Re: External/internal resorption
hi guido 15, well, this is a bit unusual. the causes for internal resportion are not well understood, and you don't run into it that often. external resporption is a little better understood, and sometimes results from aggressive orthodontic treatment.
if the internal resorption is too big, there may not be much of the root's walls left and filling the canal of the tooth may wind up cracking the tooth. that is the worst case. if the internal resportion is not too big, the tooth can be cleaned and treated as if it were a normal root canal case. if resorption occurred both inside the canal ("internal") *and* on the surface of the root of the tooth ("external"), i'd want to know if both of the resorptions appear at the same spot on the root. my very best guess would be there might be a small canal (so small as to not show on a regular xray) that exists and that allows the destructive resorptive elements the body produces to pass from either the pulp side to the root side or vice versa, from the root side to the pulp side. it may well be that this all developed during these last six months (which can be verified by comparing pre-treatment xrays with today's xrays).

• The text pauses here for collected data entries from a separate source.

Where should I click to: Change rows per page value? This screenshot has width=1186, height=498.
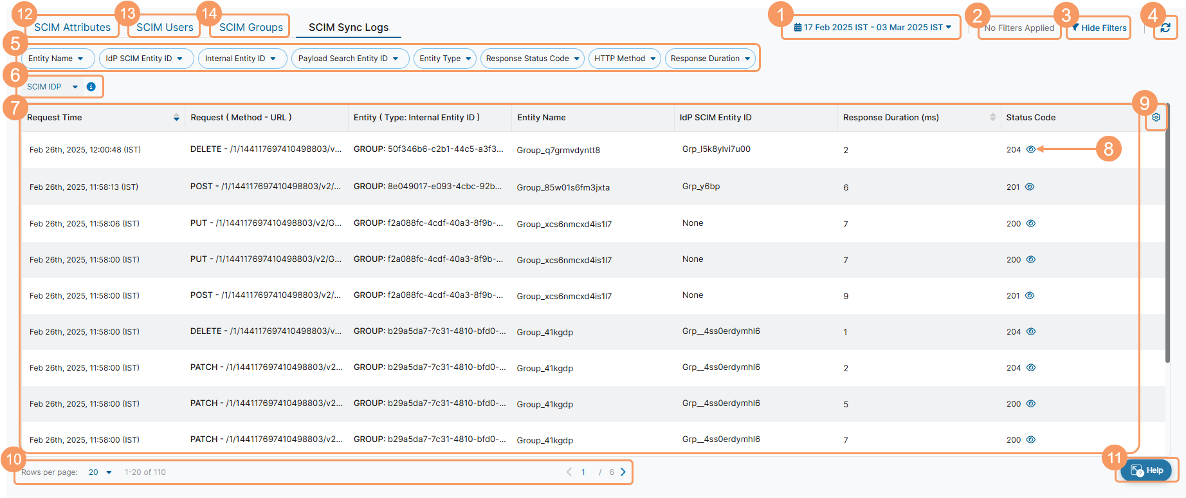pyautogui.click(x=100, y=472)
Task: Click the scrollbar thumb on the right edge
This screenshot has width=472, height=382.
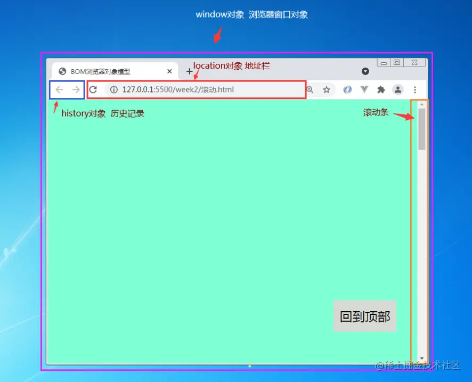Action: click(421, 127)
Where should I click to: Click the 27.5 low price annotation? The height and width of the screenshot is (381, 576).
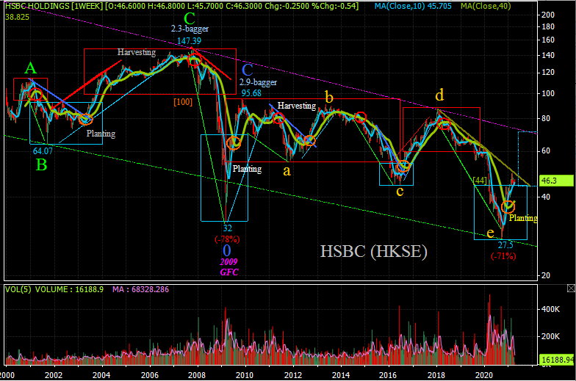tap(505, 244)
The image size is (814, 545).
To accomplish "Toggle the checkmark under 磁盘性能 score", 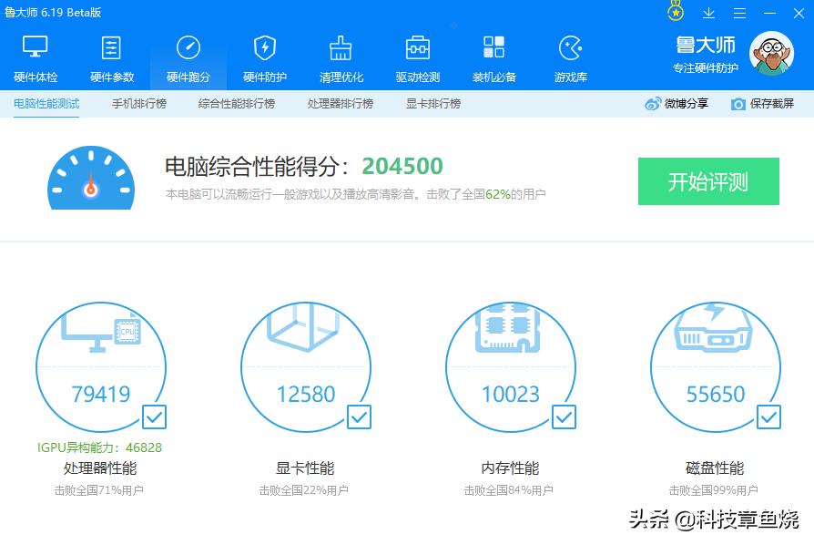I will [x=768, y=417].
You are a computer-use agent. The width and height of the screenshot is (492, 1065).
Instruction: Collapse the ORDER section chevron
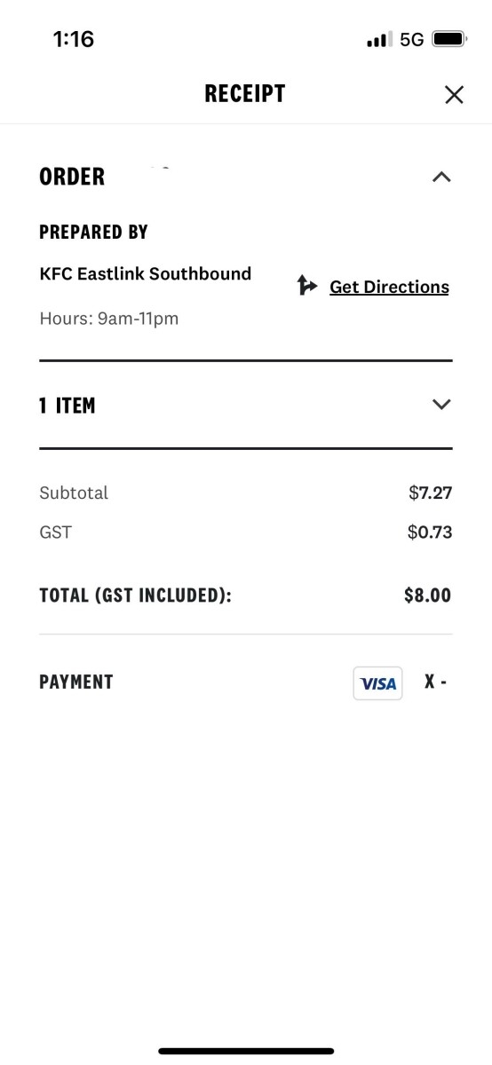tap(441, 177)
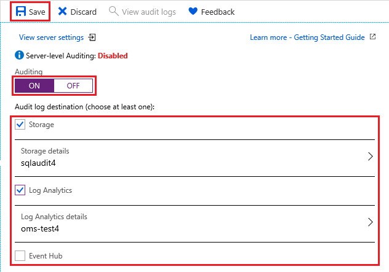Click the external link icon beside Getting Started Guide

[372, 37]
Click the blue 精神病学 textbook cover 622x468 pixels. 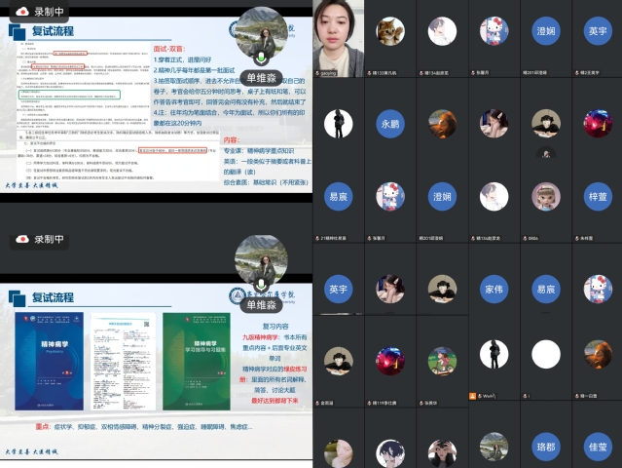coord(49,360)
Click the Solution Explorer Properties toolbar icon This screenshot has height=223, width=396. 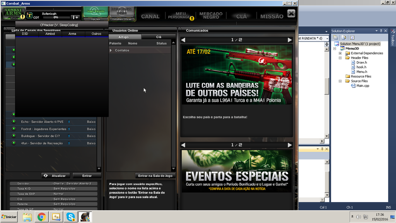tap(335, 38)
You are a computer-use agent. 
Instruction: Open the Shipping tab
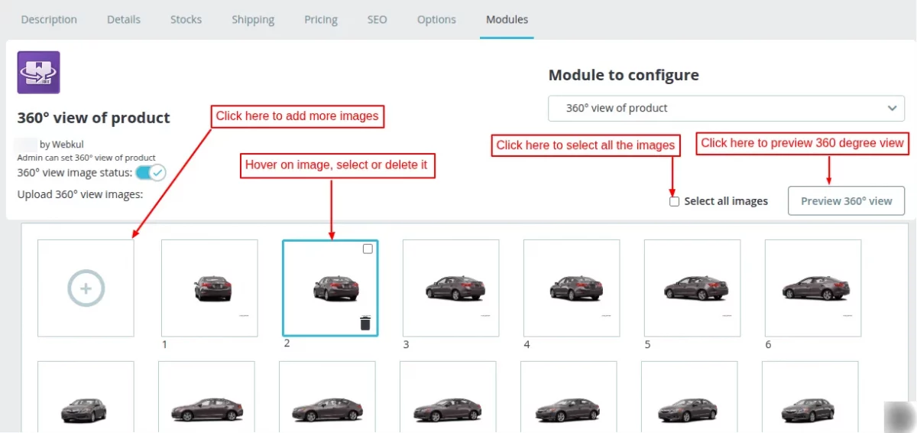tap(253, 19)
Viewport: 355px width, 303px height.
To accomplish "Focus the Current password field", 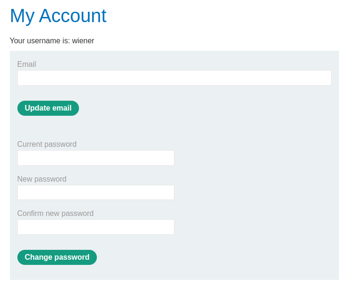I will click(95, 158).
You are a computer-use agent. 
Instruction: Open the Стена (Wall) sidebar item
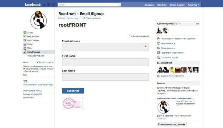point(30,33)
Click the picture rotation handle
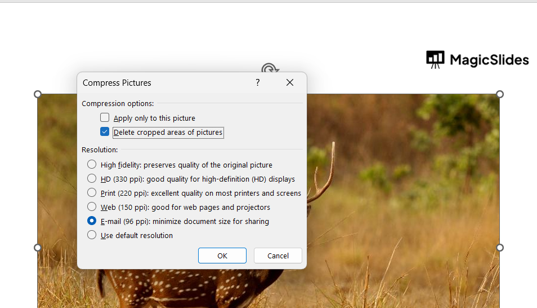 point(271,69)
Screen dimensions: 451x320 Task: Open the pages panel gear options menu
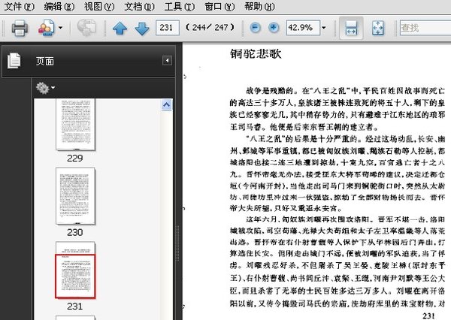point(45,89)
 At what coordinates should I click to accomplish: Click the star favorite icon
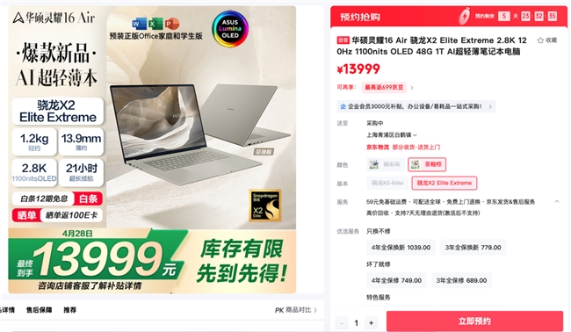coord(540,40)
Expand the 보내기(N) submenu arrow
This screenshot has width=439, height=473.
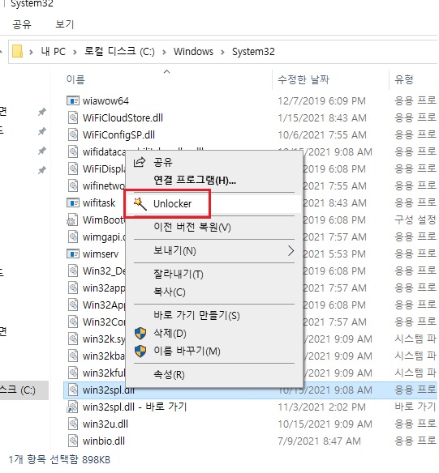tap(291, 251)
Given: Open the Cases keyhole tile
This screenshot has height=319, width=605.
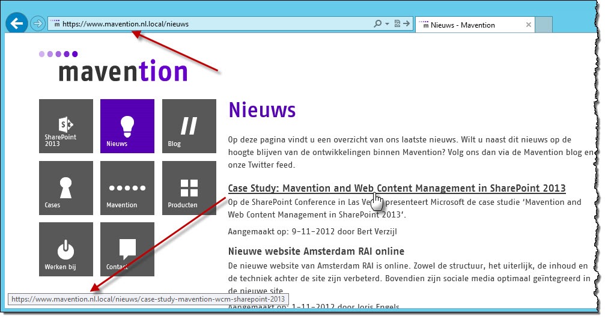Looking at the screenshot, I should tap(66, 188).

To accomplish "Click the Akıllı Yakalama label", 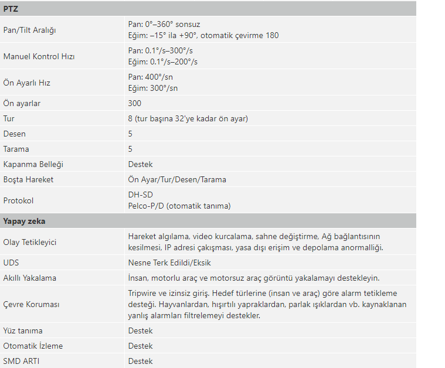I will click(30, 278).
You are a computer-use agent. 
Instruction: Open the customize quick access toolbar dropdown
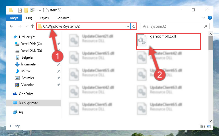click(40, 11)
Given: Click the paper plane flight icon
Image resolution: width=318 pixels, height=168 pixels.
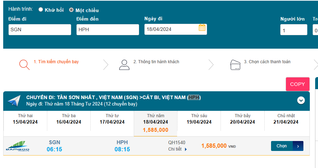Looking at the screenshot, I should [14, 101].
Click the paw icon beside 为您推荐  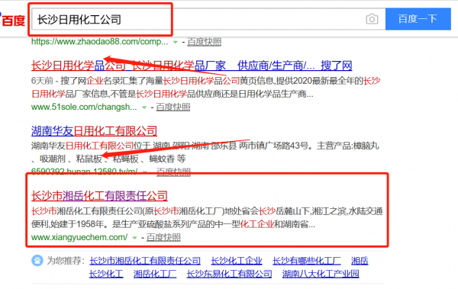coord(37,260)
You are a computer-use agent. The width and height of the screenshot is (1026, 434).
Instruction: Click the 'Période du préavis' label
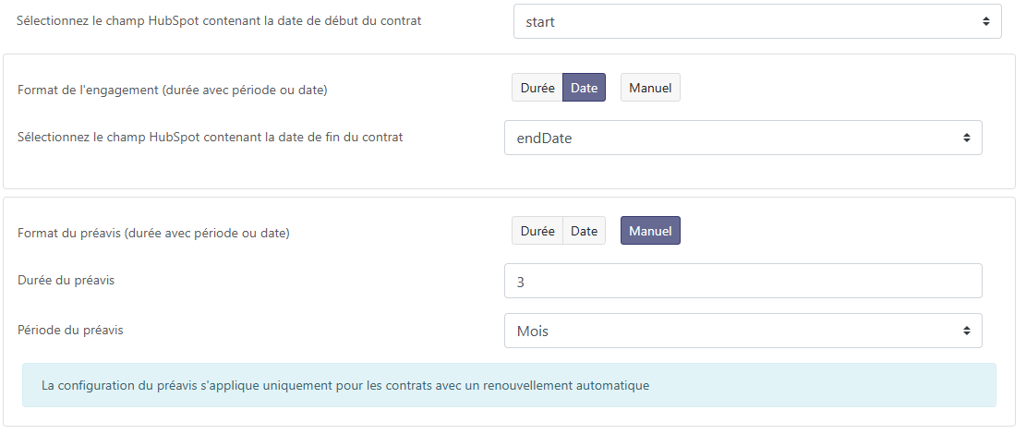[x=70, y=330]
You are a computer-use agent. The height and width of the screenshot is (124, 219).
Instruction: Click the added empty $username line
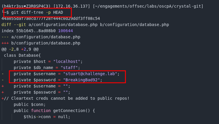point(42,86)
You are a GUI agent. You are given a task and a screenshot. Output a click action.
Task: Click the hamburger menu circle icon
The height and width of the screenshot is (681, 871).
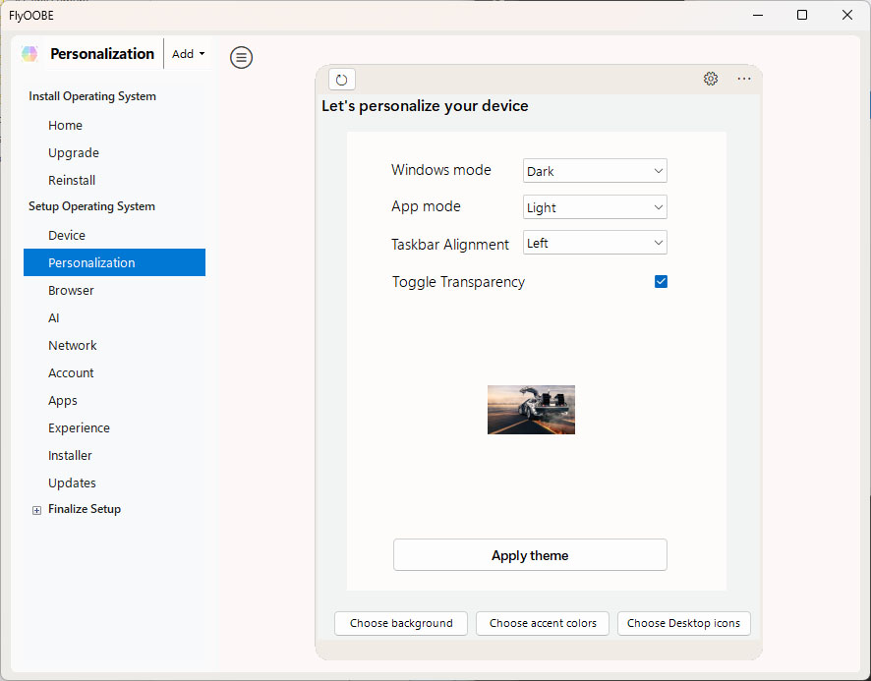click(241, 58)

if the pretreatment films do not show any evidence of external resorption, and today's xrays show a lot of damage, you may need to have the tooth extracted. the resortive process is very destructive and it can destroy the tooth's ligament, bone, and root surface. it is, basically, an inflammatory process and it destroys tissue in its wake, but for no apparent reason (other than ortho as i mentioned, which actually provokes an inflammatory response in that you are deliberately destoying ligaments and the body then rebuilds them in their new positions.) the thing about the kind of resportion you are describing is that it is apparently spontaneous. if external resorption is extensive, you will probably be advised to extract it, so as to stop (and remove) the process. (the only good thing about resorption is that it is generally localiized and does not spread thoughout the jaw, but it does damage whatever tissue it is in contact with.) to arrest it (by extraction). if the resortion appears to be confined to the internal canal and your pain subsides, you might be able to adopt a wait and see approach and have it checked every few months. good luck with this --i'm sorry i don't have better news than this. maybe you could let us know how this goes?